DIRECTIONS |
Output all entries verbatim.

DATA TO USE |
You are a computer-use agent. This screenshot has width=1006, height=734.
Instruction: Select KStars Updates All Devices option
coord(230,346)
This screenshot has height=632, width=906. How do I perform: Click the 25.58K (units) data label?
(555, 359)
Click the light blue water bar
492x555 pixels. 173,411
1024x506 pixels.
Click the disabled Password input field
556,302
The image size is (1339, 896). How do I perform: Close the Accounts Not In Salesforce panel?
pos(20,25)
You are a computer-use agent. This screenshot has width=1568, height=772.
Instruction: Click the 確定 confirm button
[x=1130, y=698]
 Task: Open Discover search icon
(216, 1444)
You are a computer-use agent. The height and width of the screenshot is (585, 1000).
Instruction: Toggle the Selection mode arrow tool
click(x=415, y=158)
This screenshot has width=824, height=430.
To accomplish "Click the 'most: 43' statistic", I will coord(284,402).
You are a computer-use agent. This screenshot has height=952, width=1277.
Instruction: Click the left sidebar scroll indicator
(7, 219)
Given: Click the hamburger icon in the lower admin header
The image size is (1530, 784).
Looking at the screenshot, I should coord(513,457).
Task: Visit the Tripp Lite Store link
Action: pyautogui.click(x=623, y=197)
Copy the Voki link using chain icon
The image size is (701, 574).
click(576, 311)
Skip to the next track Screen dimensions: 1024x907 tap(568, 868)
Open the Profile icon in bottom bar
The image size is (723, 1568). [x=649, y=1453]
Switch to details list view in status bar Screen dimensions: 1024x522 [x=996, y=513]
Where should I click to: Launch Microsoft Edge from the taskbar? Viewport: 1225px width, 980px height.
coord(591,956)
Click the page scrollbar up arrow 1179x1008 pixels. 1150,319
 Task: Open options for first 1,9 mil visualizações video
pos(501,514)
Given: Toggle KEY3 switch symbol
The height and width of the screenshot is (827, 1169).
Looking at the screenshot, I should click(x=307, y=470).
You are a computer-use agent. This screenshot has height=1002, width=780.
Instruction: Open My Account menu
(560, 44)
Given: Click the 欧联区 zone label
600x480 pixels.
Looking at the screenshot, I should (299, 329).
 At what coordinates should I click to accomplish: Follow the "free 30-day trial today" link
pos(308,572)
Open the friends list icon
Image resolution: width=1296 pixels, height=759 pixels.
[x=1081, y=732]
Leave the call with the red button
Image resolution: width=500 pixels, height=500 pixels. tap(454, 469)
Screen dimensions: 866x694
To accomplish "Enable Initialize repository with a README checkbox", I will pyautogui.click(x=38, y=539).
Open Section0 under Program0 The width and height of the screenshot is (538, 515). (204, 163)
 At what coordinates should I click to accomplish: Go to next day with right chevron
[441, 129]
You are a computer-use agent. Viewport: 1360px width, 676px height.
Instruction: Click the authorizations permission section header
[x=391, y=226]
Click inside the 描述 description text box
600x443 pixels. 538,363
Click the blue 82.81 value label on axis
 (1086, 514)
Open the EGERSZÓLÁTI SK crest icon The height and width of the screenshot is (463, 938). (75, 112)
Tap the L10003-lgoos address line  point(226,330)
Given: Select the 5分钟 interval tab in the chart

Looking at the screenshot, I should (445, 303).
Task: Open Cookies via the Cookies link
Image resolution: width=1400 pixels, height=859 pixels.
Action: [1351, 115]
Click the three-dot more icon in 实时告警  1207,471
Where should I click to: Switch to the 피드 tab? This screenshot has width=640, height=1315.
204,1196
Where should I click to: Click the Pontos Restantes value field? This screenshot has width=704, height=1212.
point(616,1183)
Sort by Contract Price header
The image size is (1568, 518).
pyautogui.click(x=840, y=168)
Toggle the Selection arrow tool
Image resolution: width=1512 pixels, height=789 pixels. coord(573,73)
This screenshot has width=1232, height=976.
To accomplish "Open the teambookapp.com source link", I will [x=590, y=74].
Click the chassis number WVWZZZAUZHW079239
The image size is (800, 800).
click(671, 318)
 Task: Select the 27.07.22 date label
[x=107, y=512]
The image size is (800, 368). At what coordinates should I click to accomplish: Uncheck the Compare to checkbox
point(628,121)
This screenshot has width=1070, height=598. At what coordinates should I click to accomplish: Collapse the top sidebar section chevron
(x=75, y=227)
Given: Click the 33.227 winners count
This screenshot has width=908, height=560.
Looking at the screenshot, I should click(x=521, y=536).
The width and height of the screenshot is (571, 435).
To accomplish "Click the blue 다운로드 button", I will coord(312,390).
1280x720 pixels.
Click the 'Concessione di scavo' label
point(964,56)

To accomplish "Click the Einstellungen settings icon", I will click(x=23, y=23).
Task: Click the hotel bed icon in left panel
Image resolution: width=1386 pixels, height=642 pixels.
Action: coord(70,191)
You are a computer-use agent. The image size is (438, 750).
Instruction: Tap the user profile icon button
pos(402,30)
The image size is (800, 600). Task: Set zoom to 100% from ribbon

RESPONSE BOX |
You are a computer-use agent. This screenshot has width=1006, height=734.
Instruction: Select KStars Updates All Devices option
coord(230,346)
This screenshot has height=632, width=906. How do I perform: Click the 25.58K (units) data label?
(555, 359)
Click the light blue water bar
492x555 pixels. 173,411
1024x506 pixels.
Click the disabled Password input field
556,302
The image size is (1339, 896). How do I perform: Close the Accounts Not In Salesforce panel?
pos(20,25)
You are a computer-use agent. This screenshot has width=1568, height=772.
Instruction: Click the 確定 confirm button
[x=1130, y=698]
 Task: Open Discover search icon
(216, 1444)
You are a computer-use agent. The height and width of the screenshot is (585, 1000).
Instruction: Toggle the Selection mode arrow tool
click(x=415, y=158)
This screenshot has width=824, height=430.
To accomplish "Click the 'most: 43' statistic", I will coord(284,402).
You are a computer-use agent. This screenshot has height=952, width=1277.
Instruction: Click the left sidebar scroll indicator
(7, 219)
Given: Click the hamburger icon in the lower admin header
The image size is (1530, 784).
Looking at the screenshot, I should coord(513,457).
Task: Visit the Tripp Lite Store link
Action: pyautogui.click(x=623, y=197)
Copy the Voki link using chain icon
The image size is (701, 574).
click(576, 311)
Skip to the next track Screen dimensions: 1024x907 tap(568, 868)
Open the Profile icon in bottom bar
The image size is (723, 1568). [x=649, y=1453]
Switch to details list view in status bar Screen dimensions: 1024x522 [x=996, y=513]
Where should I click to: Launch Microsoft Edge from the taskbar? Viewport: 1225px width, 980px height.
coord(591,956)
Click the page scrollbar up arrow 1179x1008 pixels. 1150,319
 Task: Open options for first 1,9 mil visualizações video
pos(501,514)
Given: Toggle KEY3 switch symbol
The height and width of the screenshot is (827, 1169).
Looking at the screenshot, I should click(x=307, y=470).
You are a computer-use agent. This screenshot has height=1002, width=780.
Instruction: Open My Account menu
(560, 44)
Given: Click the 欧联区 zone label
600x480 pixels.
Looking at the screenshot, I should (299, 329).
 At what coordinates should I click to accomplish: Follow the "free 30-day trial today" link
pos(308,572)
Open the friends list icon
Image resolution: width=1296 pixels, height=759 pixels.
[x=1081, y=732]
Leave the call with the red button
Image resolution: width=500 pixels, height=500 pixels. tap(454, 469)
Screen dimensions: 866x694
To accomplish "Enable Initialize repository with a README checkbox", I will pyautogui.click(x=38, y=539).
Open Section0 under Program0 The width and height of the screenshot is (538, 515). (204, 163)
 At what coordinates should I click to accomplish: Go to next day with right chevron
[441, 129]
You are a computer-use agent. Viewport: 1360px width, 676px height.
Instruction: Click the authorizations permission section header
[x=391, y=226]
Click inside the 描述 description text box
600x443 pixels. 538,363
Click the blue 82.81 value label on axis
 (1086, 514)
Open the EGERSZÓLÁTI SK crest icon The height and width of the screenshot is (463, 938). (75, 112)
Tap the L10003-lgoos address line  point(226,330)
Given: Select the 5分钟 interval tab in the chart

Looking at the screenshot, I should (445, 303).
Task: Open Cookies via the Cookies link
Image resolution: width=1400 pixels, height=859 pixels.
Action: [1351, 115]
Click the three-dot more icon in 实时告警  1207,471
Where should I click to: Switch to the 피드 tab? This screenshot has width=640, height=1315.
204,1196
Where should I click to: Click the Pontos Restantes value field? This screenshot has width=704, height=1212.
point(616,1183)
Sort by Contract Price header
The image size is (1568, 518).
pyautogui.click(x=840, y=168)
Toggle the Selection arrow tool
Image resolution: width=1512 pixels, height=789 pixels. coord(573,73)
This screenshot has width=1232, height=976.
To accomplish "Open the teambookapp.com source link", I will [x=590, y=74].
Click the chassis number WVWZZZAUZHW079239
The image size is (800, 800).
click(671, 318)
 Task: Select the 27.07.22 date label
[x=107, y=512]
The image size is (800, 368). At what coordinates should I click to accomplish: Uncheck the Compare to checkbox
point(628,121)
This screenshot has width=1070, height=598. At what coordinates should I click to accomplish: Collapse the top sidebar section chevron
(x=75, y=227)
Given: Click the 33.227 winners count
This screenshot has width=908, height=560.
Looking at the screenshot, I should click(x=521, y=536).
The width and height of the screenshot is (571, 435).
To accomplish "Click the blue 다운로드 button", I will coord(312,390).
1280x720 pixels.
Click the 'Concessione di scavo' label
point(964,56)

To accomplish "Click the Einstellungen settings icon", I will click(x=23, y=23).
Task: Click the hotel bed icon in left panel
Image resolution: width=1386 pixels, height=642 pixels.
Action: coord(70,191)
You are a computer-use agent. The image size is (438, 750).
Instruction: Tap the user profile icon button
pos(402,30)
The image size is (800, 600). Task: Set zoom to 100% from ribbon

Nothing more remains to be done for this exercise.